Onderzoek in het Krawczynski-lab reproduceert de temperatuur- en drukomstandigheden die 40 kilometer onder het aardoppervlak bestaan. Krediet:Sean Garcia
Magma maken in het lab
Gavrilenko en Krawczynski creëerden synthetische smeltinsluitsels in het laboratorium om erachter te komen hoeveel water een smelt mogelijk zou kunnen bevatten. Om dit te doen, de onderzoekers reproduceerden de temperatuur- en drukomstandigheden die 40 kilometer onder het aardoppervlak bestaan. Volgende, ze smolten en blust het monster (snel afgekoeld), bepaalden vervolgens of hun experiment een glas had gemaakt. Ze zetten het proces voort, het toevoegen van meer en meer water aan het monster totdat het monster niet langer kon worden geblust om een glas te vormen.

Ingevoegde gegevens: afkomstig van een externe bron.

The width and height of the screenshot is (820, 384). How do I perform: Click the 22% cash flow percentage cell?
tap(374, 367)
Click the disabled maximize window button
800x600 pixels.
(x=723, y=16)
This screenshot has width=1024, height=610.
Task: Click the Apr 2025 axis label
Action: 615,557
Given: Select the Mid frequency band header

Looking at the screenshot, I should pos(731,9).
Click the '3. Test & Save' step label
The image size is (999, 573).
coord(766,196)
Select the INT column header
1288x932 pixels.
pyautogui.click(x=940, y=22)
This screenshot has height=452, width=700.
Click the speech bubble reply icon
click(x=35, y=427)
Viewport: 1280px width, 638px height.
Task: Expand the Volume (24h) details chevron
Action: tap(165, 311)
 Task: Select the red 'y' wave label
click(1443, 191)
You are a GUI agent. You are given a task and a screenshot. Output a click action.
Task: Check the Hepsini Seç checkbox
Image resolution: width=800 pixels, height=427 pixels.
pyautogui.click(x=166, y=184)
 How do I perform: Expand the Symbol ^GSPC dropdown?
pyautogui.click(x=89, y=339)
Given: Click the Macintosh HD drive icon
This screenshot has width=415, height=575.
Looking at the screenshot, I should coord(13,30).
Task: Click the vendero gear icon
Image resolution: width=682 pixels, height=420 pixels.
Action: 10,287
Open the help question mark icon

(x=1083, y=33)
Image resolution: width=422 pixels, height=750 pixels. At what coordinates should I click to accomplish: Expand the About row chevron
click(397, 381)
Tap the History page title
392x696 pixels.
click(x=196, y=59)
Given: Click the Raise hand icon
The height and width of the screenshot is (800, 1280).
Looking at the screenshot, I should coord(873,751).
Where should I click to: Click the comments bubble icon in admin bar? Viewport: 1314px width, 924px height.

"We kwamen erachter dat als je veel water hebt, dan heb je uiteindelijk geen glas, " zei Gavrilenko. Deze ontglaasde (niet-glazige) smeltinsluitsels bestaan in de natuur, maar worden bij voorkeur niet onderzocht op vluchtige stoffen, wat heeft geleid tot steekproefvertekening in dit onderzoeksgebied.
Deze vooringenomenheid is vooral problematisch voor wetenschappers die proberen te begrijpen hoeveel water terug naar de oppervlakte wordt gerecycleerd in subductiezones, die het rijkst zijn aan water in vergelijking met andere tektonische instellingen. "Als de diepe magma's in deze zones meer dan 9 gewichtsprocent water bevatten, dan worden ze niet correct gemeten volgens de huidige goudstandaardmethode, " Zei Gavrilenko. "Er moet een nieuwe methode worden gevonden om te meten. We hebben een nieuwe nodig, grotere emmer."
Implicaties voor de wereldwijde watercyclus
Deze resultaten sluiten aan bij recent werk van Douglas A. Wiens, de Robert S. Brookings Distinguished Professor in aard- en planetaire wetenschappen. In een artikel gepubliceerd in het tijdschrift Natuur laatste val, Wiens concludeerde dat maar liefst vier keer meer water in de aardmantel zou kunnen zinken dan wetenschappers dachten. Het werk van Gavrilenko en Krawczynski wijst op hoe de cyclus van water in en uit de korst opnieuw in evenwicht kan worden gebracht na dergelijke ontdekkingen.
"Als er meer naar beneden gaat (in de mantel), er moet meer naar buiten komen in de aardkorst, "Zei Krawczynski. "Dat is waar we hier naar kijken. We hebben begrepen dat het een cyclus is die in evenwicht moet worden gehouden, maar we hebben geen goed idee gehad van de afmetingen van de verschillende reservoirs."